Judge Dredd, comme certains autres personnages de comics, avait jusque là été bien mal traité par le cinéma. Déjà personnage central d'une adaptation où Sylvester Stallone lui prêtait ses traits, il avait laisssé un souvenir amer aux fans de l'oeuvre originale. A l'époque, le film souillait le héros, Sly se permettant même d'enlever l'emblématique casque du Juge le plus célèbre de Mega City One. Quand un reboot, qui plus est en 3D fut annoncé et que les rumeurs les plus folles coururent sur le compte de celui-ci (comme, par exemple, le fait qu'il soit mis en scène par Danny Boyle), on avait tout lieu de s'inquiéter. Au final, le destin du film fut tout aussi funeste, puisque "Dredd" (notez la sobriété du titre) fut un tel bide qu'il sortit directement sur le marché vidéo dans plusieurs pays, dont la France.
Pete Travis, réalisateur de "Dredd", a fait ses armes à la télévision, avant de réaliser "Angles d'attaque" et "Endgame", deux films qui donnaient déjà un aperçu de ses ambitions de mise en scène et de scénario. Son approche de "Dredd", bien que beaucoup plus classique d'un point de vue scénaristique, est, esthétiquement parlant, l'un des grands atouts du films. L'univers de "Dredd" est conforme à l'esprit de la BD d'origine : sale, corrompu, désespéré. Certes, on pourra déplorer l'usage abusif de la 3D, quitte à être taxé d'esprit chagrin.
Dans la peau du Juge Dredd, Karl Urban, déjà repéré en Eomer dans "Le Seigneur des Anneaux" ou dans "Pathfinder", parfaitement monolithique, obtient sans doute la son meilleur rôle depuis longtemps, aussi ingrat soit le costume du Juge. A ses côtés, la jeune Olivia Thirlby tire plutôt bien son épingle du jeu, dans un casting gorgé de testostérone.
Sur la forme, donc, rien à redire sur ce "Dredd", qui ravira les amateurs d'action et d'anticipation sombre (sur une partition musicale extrêmement bien fichue, soit dit en passant). Le fond n'est, heureusement, pas en reste. A l'instar des comics dont il est tiré, "Dredd" tend au spectateur un miroir à peine déformant où se reflètent les pires travers de notre société.
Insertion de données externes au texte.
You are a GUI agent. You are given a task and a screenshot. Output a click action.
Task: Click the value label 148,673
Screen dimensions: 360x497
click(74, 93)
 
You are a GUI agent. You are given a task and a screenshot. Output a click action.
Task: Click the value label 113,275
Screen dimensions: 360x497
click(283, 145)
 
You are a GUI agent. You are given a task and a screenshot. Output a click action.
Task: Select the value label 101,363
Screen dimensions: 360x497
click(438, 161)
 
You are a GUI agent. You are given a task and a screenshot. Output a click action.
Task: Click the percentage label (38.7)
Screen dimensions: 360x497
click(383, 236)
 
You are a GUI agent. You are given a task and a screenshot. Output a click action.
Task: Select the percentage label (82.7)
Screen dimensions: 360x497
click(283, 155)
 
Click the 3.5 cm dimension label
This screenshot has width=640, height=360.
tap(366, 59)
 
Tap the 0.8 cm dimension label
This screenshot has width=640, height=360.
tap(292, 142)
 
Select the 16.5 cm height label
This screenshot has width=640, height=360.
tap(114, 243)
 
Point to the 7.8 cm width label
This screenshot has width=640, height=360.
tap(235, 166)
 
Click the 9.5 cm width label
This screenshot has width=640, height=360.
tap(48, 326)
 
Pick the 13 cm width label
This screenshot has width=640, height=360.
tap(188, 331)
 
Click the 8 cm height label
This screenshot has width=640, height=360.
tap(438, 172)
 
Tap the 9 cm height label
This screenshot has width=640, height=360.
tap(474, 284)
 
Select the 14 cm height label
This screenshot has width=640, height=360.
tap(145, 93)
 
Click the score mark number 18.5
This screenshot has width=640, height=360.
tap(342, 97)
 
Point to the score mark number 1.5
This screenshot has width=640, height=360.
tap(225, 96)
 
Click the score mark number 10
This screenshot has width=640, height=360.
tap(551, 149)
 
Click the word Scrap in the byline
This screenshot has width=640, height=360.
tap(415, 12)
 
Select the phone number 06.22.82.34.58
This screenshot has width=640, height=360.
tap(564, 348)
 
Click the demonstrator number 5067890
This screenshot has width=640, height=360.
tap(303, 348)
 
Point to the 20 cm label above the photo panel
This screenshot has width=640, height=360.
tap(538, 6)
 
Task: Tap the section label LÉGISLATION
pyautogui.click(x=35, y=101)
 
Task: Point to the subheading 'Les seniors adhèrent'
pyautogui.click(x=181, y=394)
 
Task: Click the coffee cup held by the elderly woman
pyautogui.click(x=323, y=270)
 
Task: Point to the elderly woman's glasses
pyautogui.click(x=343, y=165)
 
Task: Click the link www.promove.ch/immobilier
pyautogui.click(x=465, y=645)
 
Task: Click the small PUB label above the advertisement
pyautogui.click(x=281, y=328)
Sans être un de ces films de science-fiction qui donnent matière à réflexion des années durant (ne nous leurrons pas, nous ne sommes pas devant "Blade Runner", non plus), les aventures du Juge Dredd évoquent le présent en décrivant un futur cauchemardesque.
Des pétitions circulent afin que soit produite une suite à "Dredd" : c'est sans doute la preuve (bien qu'elle arrive un peu tard) de la réussite de ce film. Une fois n'est pas coutume, en plus d'être justifié, le reboot est de loin supérieur à l'original.